这四个想法试图搞定整个互联网的安全(2)

发布时间:2016-05-23 16:02 作者:nana 来源:安全牛点击:加载中...次

谷歌推行证书透明计划的目的，是为了解决错误颁发的证书、恶意获取的证书、骗子CA等问题。谷歌无疑手握技术，但说服用户这是正确的解决之道也是他们不得不做的事。

基于DNS的命名实体认证(DANE)，是解决SSL中间人问题的另一尝试。DANE协议再次证明：正确的技术解决方案不能自动赢取用户。DANE将SSL会话与域名系统的DNSSEC安全层相关联。

尽管DANE能成功阻止SSL和其他协议上的中间人攻击，却笼上了国家监视的疑云。DANE依赖于DNSSEC，由于顶级域名的DNS通常都掌握在各个政府手里，采纳DANE，意味着政府拥有与CA同样的访问权，因此，用户对政府机构运营安全层有担忧也就很正常了。

不过，虽然用户在信任谷歌上有疑虑，该公司依然推进了证书透明计划，最近甚至还发布了一项平行服务——谷歌潜水员( Google Submariner )，列出不再被信任的证书颁发机构。

　　3、彻底解决恶意软件问题

大约10年前，哈佛大学伯克曼互联网与社会中心( Berkman Center for Internet & Society )启动了“阻止坏软件(StopBadware)”项目，联合谷歌、Mozilla、贝宝等科技公司，尝试对抗恶意软件的策略。

2010年，哈佛将该项目作为独立非盈利项目剥离。StopBadware分析坏软件——恶意软件和间谍软件之类的，提供删除信息，教育用户怎样防止再次感染。用户和网站管理员可以查询URL、IP和自治系统号(ASN)，也可以报告恶意URL。科技公司、独立安全研究员和学术研究员携手StopBadware，共享威胁数据。

运营非盈利项目的开销难以负担，该项目被交到了美国塔尔萨大学坦迪计算机科学学院网络安全与信息保障助理教授泰勒·莫尔的手上。StopBadware项目依然提供对恶意软件感染网站的独立测试和审查，也运营有数据共享项目供公司提交和接收Web恶意软件的实时数据。一款特别针对网站管理员的攻击类型分析工具也在开发中，今年初秋应该能出β版。

但是，即便某个项目能完美解决安全问题，怎样资助其运营依然是摆在面前的实际问题。

　　4、重造互联网

于是，互联网应被更好更安全的方案替代的想法就出炉了。

道格·克罗福德，贝宝JavaScript高级架构师，JSON驱动力量之一，提出了Seif：重塑互联网各方各面的开源项目。他想要重做传输协议，重设计用户界面，扔掉密码。简言之，创建专注安全的应用平台来转型互联网。

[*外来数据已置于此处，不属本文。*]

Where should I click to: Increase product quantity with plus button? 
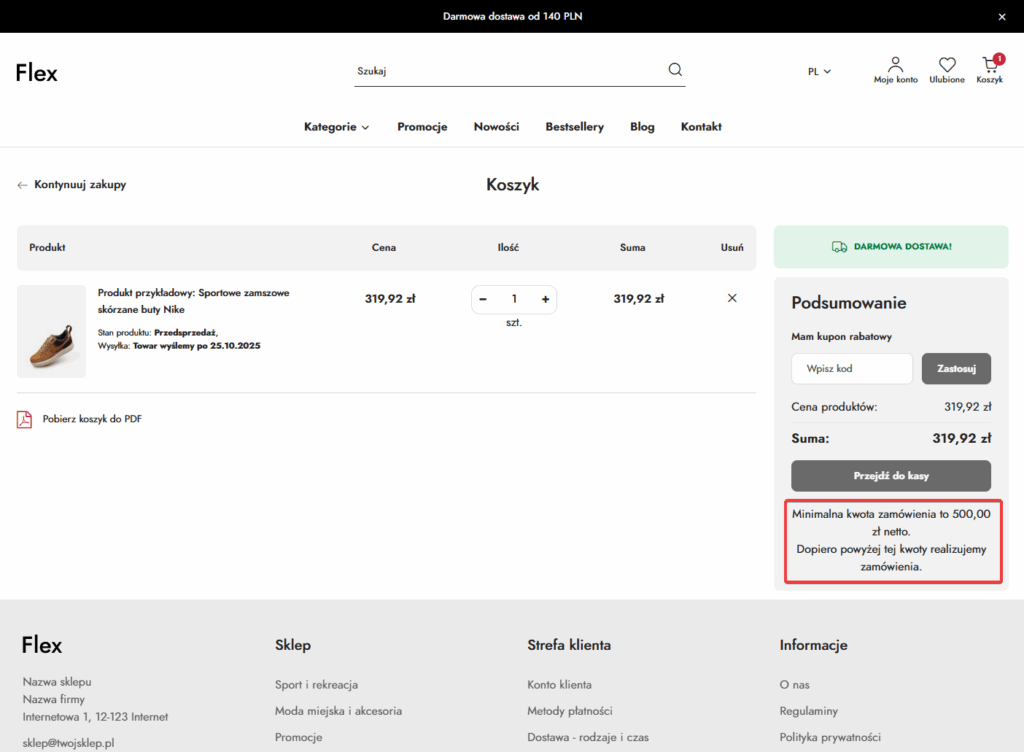pyautogui.click(x=545, y=299)
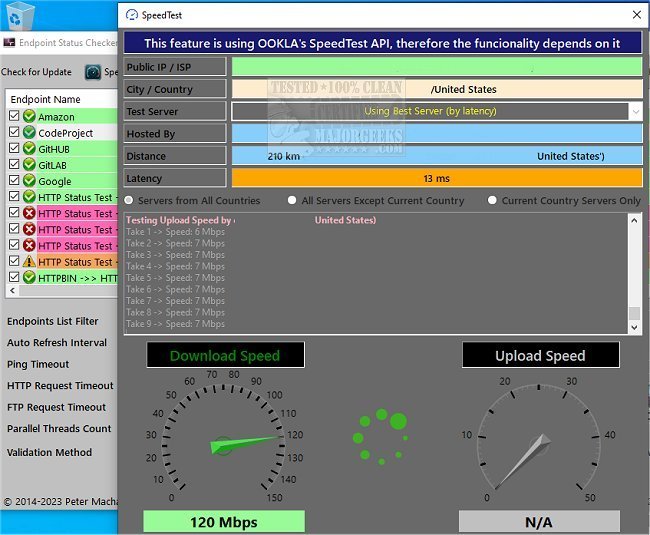Toggle the CodeProject endpoint checkbox
The image size is (650, 535).
[x=13, y=133]
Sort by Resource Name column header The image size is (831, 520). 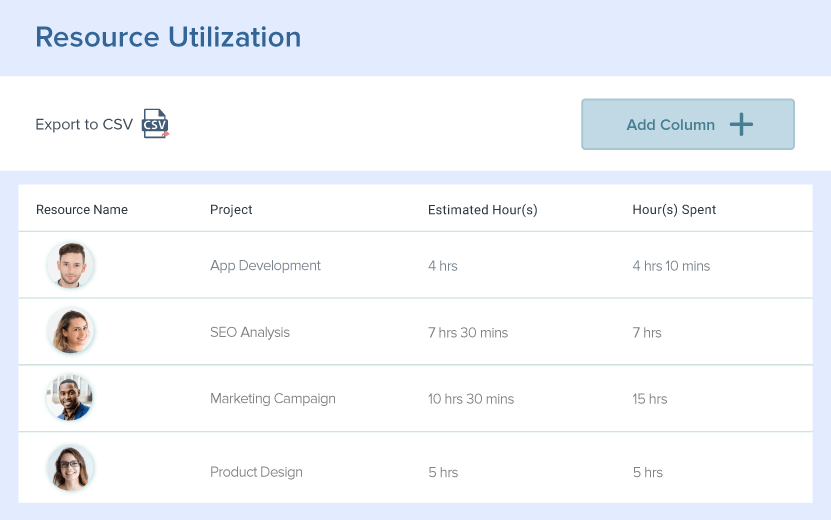pos(82,210)
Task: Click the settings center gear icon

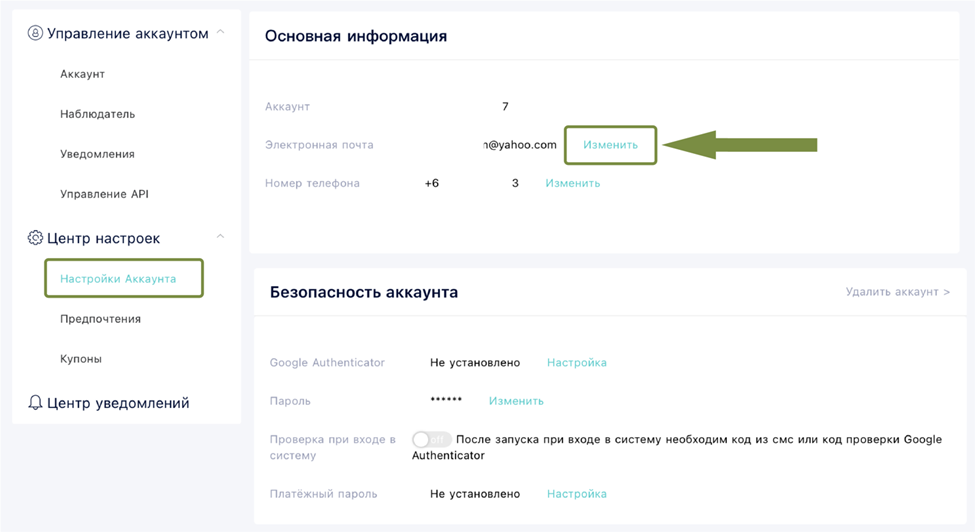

Seif打算用密钥+IP地址替代DNS寻址，用TCP上的安全JSON代替HTTP，用基于 Node.js 和 Qt. CSS 的JavaScript应用交付系统代替HTML，而且DOMs在Seif里也将消失无踪。就其本身而言，JavaScript依然是打造更简单更安全Web应用的关键一环。

克罗福德对SSL的证书机构依赖问题也有自己的答案：基于公钥加密框架的双向认证方案。具体细节尚未透露，但该想法建立在用查找和信任某实体的公钥来代替信任具体CA会正确颁发证书上。

Seif将主打基于ECC(椭圆曲线加密)521、AES(高级加密标准)256和SHA(安全散列算法)3-256的加密服务。ECC 521公钥将提供唯一标识符。

类似于安置机顶盒接收高清信号兼容老款电视机，Seif将以浏览器辅助应用的形式实现。一旦浏览器厂商集成了Seif，辅助应用也就不必要了。

Seif有趣的元素很多，但它尚在早期阶段。运行Seif会话协议的Node实现目前处于开发过程中。不过，即使缺乏很多细节上的认知，Seif明显是个极具野心的提案，在面试之前必然需要很多重量级大佬的支持。

比如说，某家主流浏览器厂商集成进辅助应用，某家主流网站要求所有客户使用这款浏览器。这样，迫于竞争压力，其他网站和浏览器也会跟进。不过，重压之下他们会不会登上Seif列车依然存疑。

　　迈向何方

把一切推倒重来显然不现实，如此，唯一选项就是让现有互联网更难以被攻击。与其妄图一口气修复全部，不如让一点点的小改良渐渐堵住各个漏洞。